REVIEW
Gohlke, Madelon. "'I wooed thee with my sword': Shakespeare's Tragic Paradigms."
Representing Shakespeare: New Psychoanalytic Essays. Ed. Murray M. Schwartz and Coppélia Kahn. Baltimore: John Hopkins UP, 1980. 170-187.

Thesis: Gohlke's main purpose is to drive psychoanalytic discourse (about anything) in a feminist direction by redefining the assumed norms of the human psyche. For example, it's not really a norm for little girls to feel that they are deprived of something and experience penis envy. Or, in Gohlke's jargon-burdened terms:

Gayatri Spivak has lately been suggesting that what we need is something like a Copernican revolution: from the phallocentric formulation of femininity as absence to a gynocentric language of presence. If it makes sense that the male child should perceive his own sex as primary and difference as an inferior version of himself, then it makes as much sense that the little girl should also initially perceive her sex as primary.  (183-184)
Along the way to this supposed intellectual revolution, Gohlke has some brief comments on Macbeth, most of them to the effect that Macbeth is spiritually destroyed by striving to be the most macho man possible, violent and uncaring. In Gohlke's words: "Macbeth reads power in terms of a masculine mystique that has no room for maternal values, as if the conscious exclusion of these values would eliminate all conditions of dependence, making him in effect invulnerable" (176). But, "in this play, it is procreation rather than violence that confers power" (177). Thus Gohlke enlists Shakespeare on the side of gynocentrism.

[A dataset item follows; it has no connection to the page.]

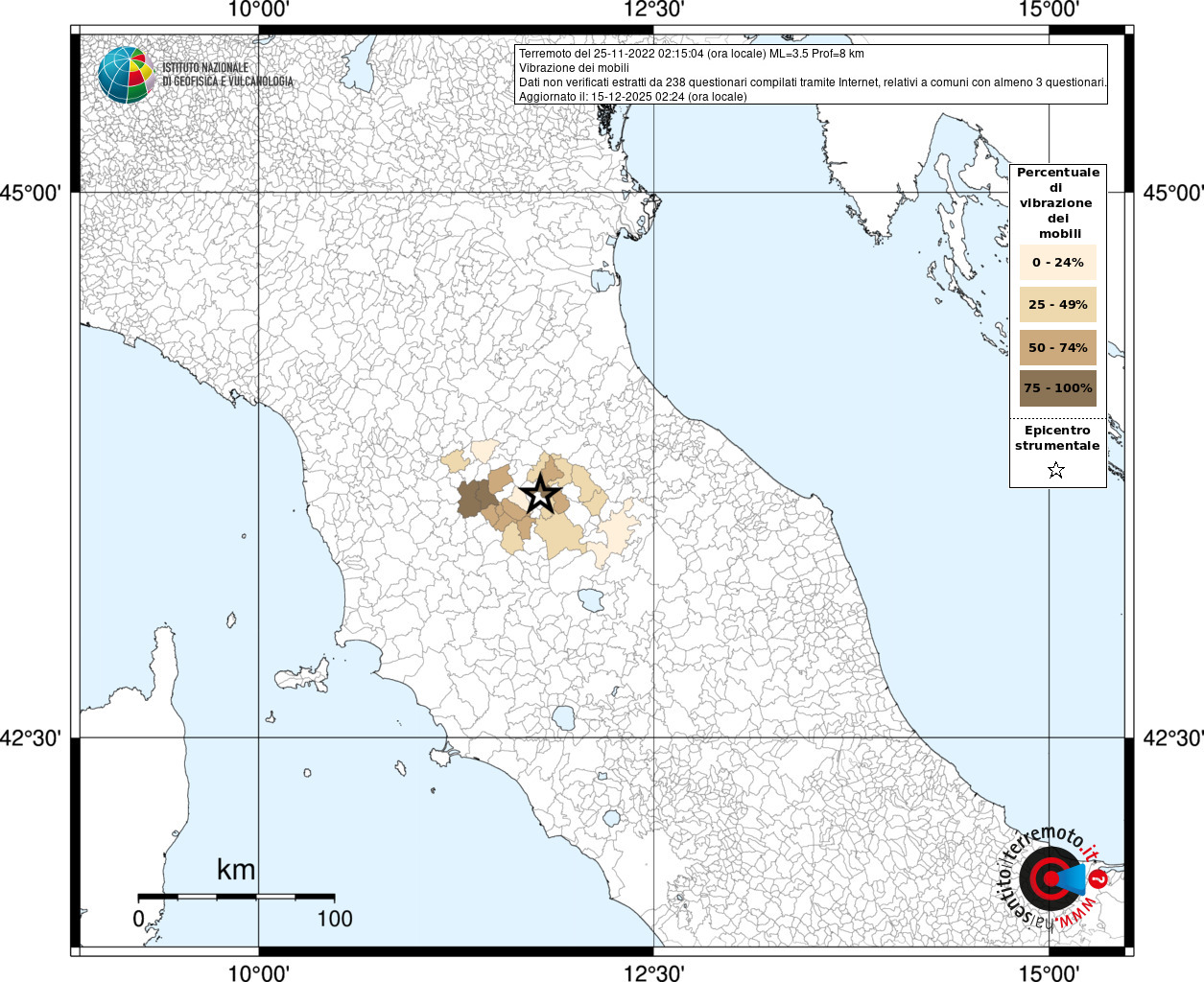Click the 'Terremoto del 25-11-2022' header line

coord(691,54)
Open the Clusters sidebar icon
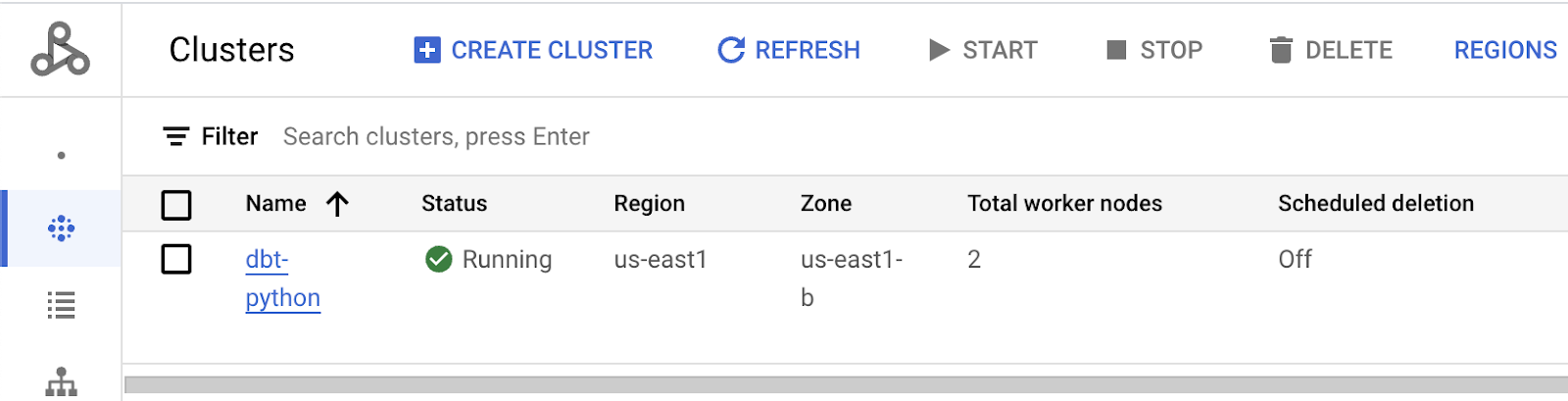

Evaluation: What causes difficulty for me is sheer amazement that anyone has ever thought that penis envy is a norm of the human psyche; every little girl I've ever known has taken it as a given that girls rule and boys drool. I'm also amazed that Gohlke thinks it's a revolutionary act to say that Macbeth affirms feminine values.

Bottom Line: Nothing new about Macbeth.